If you are feeling anxious, Valerian tea may help.

guestofclanmackenzie · 17/01/2018 08:25

Woke up thinking about you OP. Hope you're okay Thanks

BattleCuntGalactica · 17/01/2018 08:33

Please read this - non physical relationship violence..

That list is not exhaustive, and even if you only see ONE thing that your recognise, there's a problem.

Usedtobeanxious · 17/01/2018 08:51

Morning OP. I hope it went OK last night. You are in my thoughts x

Ribbon14 · 17/01/2018 08:53

So when he arrived home he barely spoke to me and went on his phone. (in front of me). So anyway I had to bring up the fact we needed to talk. He did listen and eventually agreed he acts childish but it's hard to tell whether he genuinely believes that or if he's just saying that to please me. He also said he'd changed as if he can just click his fingers and he's a different person... We addressed the issue of me not being able to use my phone but as for cutting me off from my friends... Well we didn't get on to that. As usual he has apologised and grovelled and been nice to me so now I don't know what to do

OP posts:
BitOutOfPractice · 17/01/2018 08:58

Do you honestly think he's changed in that instant? Or that he said, in that instant, what he thought you wanted to hear?

You've had doubts about this man almost from the moment you met him, way before you married him. It's who he is

DrRanjsRightEyebrow · 17/01/2018 08:59

Ok so in a day or two when he reverts back to his usual ways, what's your plan? And he's not childish, he's manipulative and abusive. You are minimising and I don't think anyone here can snap you out of it and make you see the situation for what it really is.

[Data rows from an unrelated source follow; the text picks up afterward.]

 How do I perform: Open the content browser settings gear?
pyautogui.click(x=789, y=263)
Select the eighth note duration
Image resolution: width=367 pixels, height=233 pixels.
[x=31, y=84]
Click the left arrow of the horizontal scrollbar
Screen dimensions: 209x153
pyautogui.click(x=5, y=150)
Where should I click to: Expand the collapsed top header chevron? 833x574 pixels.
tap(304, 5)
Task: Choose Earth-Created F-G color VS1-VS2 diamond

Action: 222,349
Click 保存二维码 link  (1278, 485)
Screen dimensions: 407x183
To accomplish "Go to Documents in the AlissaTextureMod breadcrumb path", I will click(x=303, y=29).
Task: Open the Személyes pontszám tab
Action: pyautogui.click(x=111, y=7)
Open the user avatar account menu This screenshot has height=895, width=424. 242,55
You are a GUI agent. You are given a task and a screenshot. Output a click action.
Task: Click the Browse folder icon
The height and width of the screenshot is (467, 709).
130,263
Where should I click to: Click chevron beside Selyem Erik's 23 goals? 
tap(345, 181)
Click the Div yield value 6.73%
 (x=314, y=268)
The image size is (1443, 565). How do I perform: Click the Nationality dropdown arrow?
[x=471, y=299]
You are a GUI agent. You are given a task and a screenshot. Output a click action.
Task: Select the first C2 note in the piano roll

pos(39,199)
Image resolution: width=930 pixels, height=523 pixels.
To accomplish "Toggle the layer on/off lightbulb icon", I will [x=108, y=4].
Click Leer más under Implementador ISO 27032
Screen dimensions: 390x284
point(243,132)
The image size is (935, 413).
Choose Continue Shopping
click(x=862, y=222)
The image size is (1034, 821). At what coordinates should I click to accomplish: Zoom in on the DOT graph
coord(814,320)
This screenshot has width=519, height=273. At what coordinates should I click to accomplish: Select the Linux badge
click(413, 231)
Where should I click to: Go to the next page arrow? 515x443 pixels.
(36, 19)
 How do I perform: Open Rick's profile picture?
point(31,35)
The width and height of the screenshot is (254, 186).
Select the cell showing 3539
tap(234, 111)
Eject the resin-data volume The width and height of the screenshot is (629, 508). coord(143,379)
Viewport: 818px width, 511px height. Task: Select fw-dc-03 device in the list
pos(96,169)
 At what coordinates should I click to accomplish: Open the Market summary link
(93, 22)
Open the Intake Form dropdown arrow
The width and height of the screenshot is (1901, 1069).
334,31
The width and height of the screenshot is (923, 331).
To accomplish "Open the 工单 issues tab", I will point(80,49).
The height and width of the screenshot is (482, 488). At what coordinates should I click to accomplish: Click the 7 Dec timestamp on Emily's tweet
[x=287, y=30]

Ribbon14 · 17/01/2018 09:01

I don't think someone can change instantaneously...but he says he'll be different. I don't know

OP posts:
DrRanjsRightEyebrow · 17/01/2018 09:01

And really, the phone is the least important thing you need to be talking about. The isolation and financial abuse is more pertinent.

DrRanjsRightEyebrow · 17/01/2018 09:01

Well, we all know. How long until you do though?

Ribbon14 · 17/01/2018 09:04

I know, you are right. He said he still thinks he's 15 which is why he behaves like this. But 15 year old don't necessarily act like this. There's a difference between being immature and controlling...

I guess the reason I minimise it is because of my dad and how he behaved which was a million times worse than dh. And my life is better now than when I had to live with my dad...

OP posts:
AttilaTheMeerkat · 17/01/2018 09:07

Ribbon

The nice/nasty cycle of abuse continues and that is a continuous one. He is really playing you like a violin here.

He told you simply what he thought you wanted to hear at the time. Abusive men all say that they will change; I bet your father said the same to your late mother. Such men do not change. Nothing of any real importance was discussed and you are still not an equal in his eyes. He targeted you because he knew he could exploit you further, of that I have no doubt at all. You are in all likelihood very much fearful of this individual as well.